▶ [Work to do]: Please copy the rows below word for word, leaving out the pictures.
* * *
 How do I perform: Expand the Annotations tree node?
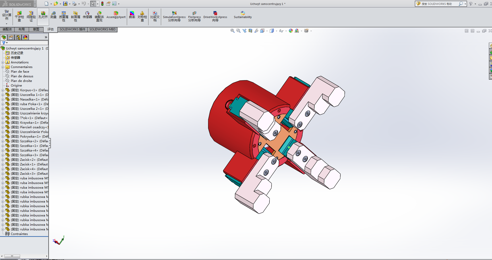3,62
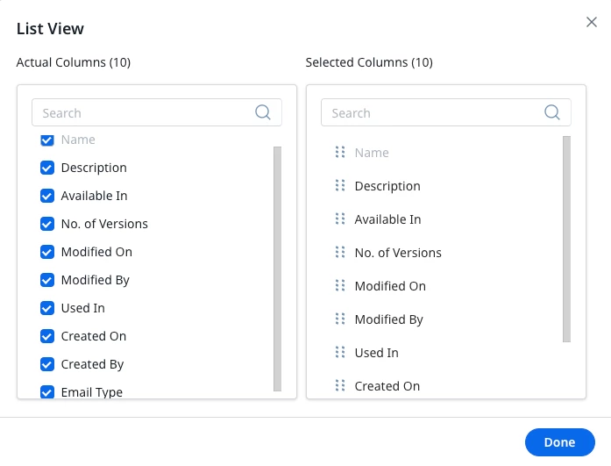611x466 pixels.
Task: Toggle the Available In checkbox
Action: pyautogui.click(x=47, y=196)
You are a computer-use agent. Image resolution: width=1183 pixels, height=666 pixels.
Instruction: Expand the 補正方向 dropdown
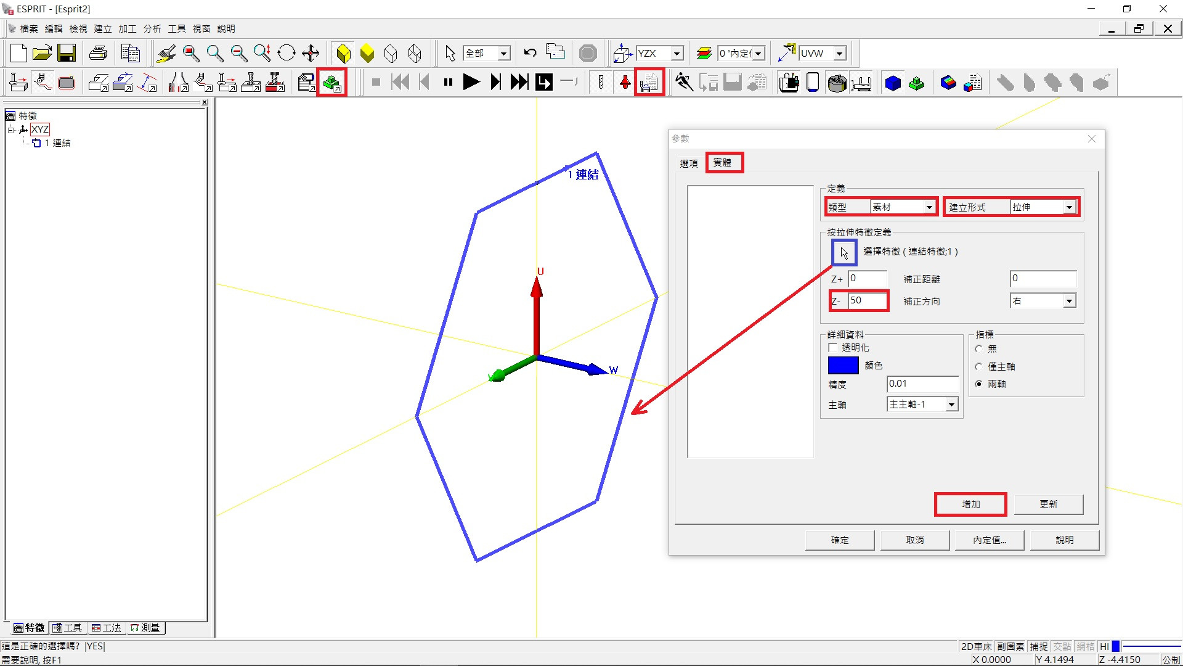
* * *
▶ [Written reply]:
 How do I perform: Expand the Annotations tree node?
3,62
611x466 pixels.
Task: Toggle the Available In checkbox
Action: pyautogui.click(x=47, y=196)
You are a computer-use agent. Image resolution: width=1183 pixels, height=666 pixels.
Instruction: Expand the 補正方向 dropdown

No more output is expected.